# disque dur mort sur powerbook



## stephie (5 Janvier 2005)

Bonjour à tous,

Après seulement 10 mois, le disque dur de mon Powerbook G4 est complètement mort, au point même qu'il soit impossible de récupérer les données.

Chez apple, on me dit que j'ai joué de malchance. Mais j'avoue que je suis un peu inquiète, et relativement furieuse vu le prix de la machine !

Je cherche des témoignages de personnes à qui il serait arrivée la même mésaventure.... ou alors suis-je vraiment la seule poisseuse ?

Ma garantie se terminant dans un mois, sans Apple care, je me demande si je ne devrais pas plutôt réclamer le remplacment de la machine que celui du disque dur ?

Merci
Stéph


----------



## Amophis (5 Janvier 2005)

Salut bienvenue sur MacGé 

  Désolé pour ton disque dur, je pense que tu as jouée de mal chance.

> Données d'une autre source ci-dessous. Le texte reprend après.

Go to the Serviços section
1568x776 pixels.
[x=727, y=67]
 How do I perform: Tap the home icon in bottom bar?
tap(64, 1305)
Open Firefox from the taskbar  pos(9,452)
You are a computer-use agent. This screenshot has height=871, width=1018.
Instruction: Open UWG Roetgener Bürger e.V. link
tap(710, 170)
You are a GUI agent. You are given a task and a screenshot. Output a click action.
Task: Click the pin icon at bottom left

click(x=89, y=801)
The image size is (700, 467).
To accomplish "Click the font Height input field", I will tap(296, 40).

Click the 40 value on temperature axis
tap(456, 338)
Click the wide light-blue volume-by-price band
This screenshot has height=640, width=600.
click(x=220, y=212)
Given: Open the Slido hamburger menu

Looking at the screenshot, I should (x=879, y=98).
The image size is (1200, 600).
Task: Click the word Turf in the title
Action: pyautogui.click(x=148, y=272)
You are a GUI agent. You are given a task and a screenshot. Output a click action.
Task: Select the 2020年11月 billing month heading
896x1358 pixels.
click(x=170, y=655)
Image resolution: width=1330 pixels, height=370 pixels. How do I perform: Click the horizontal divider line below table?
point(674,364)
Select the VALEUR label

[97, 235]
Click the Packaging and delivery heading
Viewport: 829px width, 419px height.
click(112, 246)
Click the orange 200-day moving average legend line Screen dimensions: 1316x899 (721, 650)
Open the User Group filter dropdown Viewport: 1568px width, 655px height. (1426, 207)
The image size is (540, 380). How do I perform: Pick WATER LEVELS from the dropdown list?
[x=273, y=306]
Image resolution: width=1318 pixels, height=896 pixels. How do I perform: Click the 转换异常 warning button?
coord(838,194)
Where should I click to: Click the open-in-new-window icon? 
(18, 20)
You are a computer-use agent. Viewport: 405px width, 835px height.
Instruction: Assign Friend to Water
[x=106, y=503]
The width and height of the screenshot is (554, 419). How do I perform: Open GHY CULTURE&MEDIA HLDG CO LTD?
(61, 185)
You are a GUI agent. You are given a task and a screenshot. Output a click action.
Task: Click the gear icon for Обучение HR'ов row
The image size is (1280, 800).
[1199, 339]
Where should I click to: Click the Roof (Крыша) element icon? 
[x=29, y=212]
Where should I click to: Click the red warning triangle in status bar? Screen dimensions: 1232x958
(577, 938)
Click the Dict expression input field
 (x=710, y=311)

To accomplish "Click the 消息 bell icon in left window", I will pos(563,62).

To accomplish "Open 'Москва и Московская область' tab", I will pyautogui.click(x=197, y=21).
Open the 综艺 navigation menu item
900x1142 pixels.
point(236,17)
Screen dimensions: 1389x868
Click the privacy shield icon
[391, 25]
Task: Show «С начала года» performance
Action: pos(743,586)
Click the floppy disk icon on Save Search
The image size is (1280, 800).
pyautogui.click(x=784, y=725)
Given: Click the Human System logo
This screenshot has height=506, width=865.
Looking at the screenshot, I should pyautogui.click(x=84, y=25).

  Fais jouer la garantie, ils te remplaceront le disque mais pas l'ordi, là je crois qu'il ne faut as réver.... :mouais: et pkoi demander un remplacement complet??? je sais que c'est chiant d'avoir une panne, mais si les constructeurs remplaçaient la machine complète pour une panne d'un composant.... il n'y aurait plus de constructeur, et le refurb serait rempli  

 Tu sais le disque dur est une pièce mécanique, fragile. Pour anecdote, j'ai passé la journée entière de lundi pour essayer de récuperer des données sur un disque dur qui m'a laché au boulot, ben c'était pas gagné.... mais j'ai eu de la chance.


  Sinon, si tu as bcq de docs. importantes sur ton disque, pense à faire des sauvegarde 

  Courage


----------



## woulf (5 Janvier 2005)

C'est vrai que c'est râlant, mais autant voir le bon côté des choses: il aurait pu claquer deux mois après l'expiration de la garantie... 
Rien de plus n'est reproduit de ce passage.